We are grateful to Frances Spalding for her assistance with the cataloguing of this work.



John Piper, Black Ground (Screen for the Sea), 1938

Oil on canvas: 121.6 x 182.8 cm

National Galleries of Scotland, Scottish National Gallery of Modern Art





Epsom, Surrey 1903 – 1992 Fawley, Oxfordshire


John Egerton Christmas Piper was born at Epsom in 1903, the son of a solicitor.  Educated at Epsom College, Piper joined the family firm as an articled clerk until his father’s death in 1925.  In 1926, having abandoned the study of law, he attended Richmond School of Art, transferring to the Royal College of Art, South Kensington in 1927.  Though regarded foremost as a painter (elected a member of the Seven and Five Society in 1934), Piper was also a set designer for ballet and opera productions and for stained glass windows, as well as being an art and theatre critic.  He was also a masterful topographical draftsman with a passion for architecture, nurtured by his close personal and professional relationship with John Betjeman, with whom he collaborated on the Shell Guides to the British Isles. 

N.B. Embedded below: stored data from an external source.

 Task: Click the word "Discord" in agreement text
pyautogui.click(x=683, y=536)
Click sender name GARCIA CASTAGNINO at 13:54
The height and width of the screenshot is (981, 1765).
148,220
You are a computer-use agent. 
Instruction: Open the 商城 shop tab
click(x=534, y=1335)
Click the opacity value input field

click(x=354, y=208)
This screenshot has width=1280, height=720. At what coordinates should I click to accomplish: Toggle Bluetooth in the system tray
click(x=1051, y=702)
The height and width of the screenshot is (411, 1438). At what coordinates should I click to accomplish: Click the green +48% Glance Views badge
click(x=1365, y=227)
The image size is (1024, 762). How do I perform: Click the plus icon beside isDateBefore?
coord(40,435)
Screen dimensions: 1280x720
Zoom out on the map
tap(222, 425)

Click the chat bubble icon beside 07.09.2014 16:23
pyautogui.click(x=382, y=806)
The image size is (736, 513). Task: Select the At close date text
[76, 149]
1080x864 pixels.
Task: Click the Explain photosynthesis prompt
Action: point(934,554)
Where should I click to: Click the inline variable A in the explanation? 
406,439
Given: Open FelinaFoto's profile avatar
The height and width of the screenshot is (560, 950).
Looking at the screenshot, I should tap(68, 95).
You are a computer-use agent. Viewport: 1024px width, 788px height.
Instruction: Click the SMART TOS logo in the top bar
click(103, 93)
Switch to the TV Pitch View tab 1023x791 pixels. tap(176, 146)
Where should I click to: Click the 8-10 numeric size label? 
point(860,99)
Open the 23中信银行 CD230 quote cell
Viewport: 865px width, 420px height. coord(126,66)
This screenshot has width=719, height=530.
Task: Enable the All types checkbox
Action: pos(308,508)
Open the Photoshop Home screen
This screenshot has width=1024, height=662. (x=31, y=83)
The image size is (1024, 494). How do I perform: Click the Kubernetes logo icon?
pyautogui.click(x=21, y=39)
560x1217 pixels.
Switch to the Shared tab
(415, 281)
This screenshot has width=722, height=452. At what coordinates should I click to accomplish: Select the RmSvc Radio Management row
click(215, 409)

He was a valued member of the Royal Fine Art Commission for nineteen years, as well as a trustee of both the National and Tate Galleries.  Piper met and became close friends with Benjamin Britten through writing for the Architectural Review, and worked with him on several musical productions.  His first contact with the stage was in the 1930s with the Group Theatre Company.  In 1937 he divorced his first wife Eileen Holding and married Myfanwy Evans. 


Piper volunteered for the RAF in 1940, but was instead commissioned by the War Artist’s Advisory Committee and was appointed Official War Artist in 1944.


The work of John Egerton Christmas Piper is represented in Bolton Art Gallery, the National Museums and Galleries of Wales and Tate Britain, London.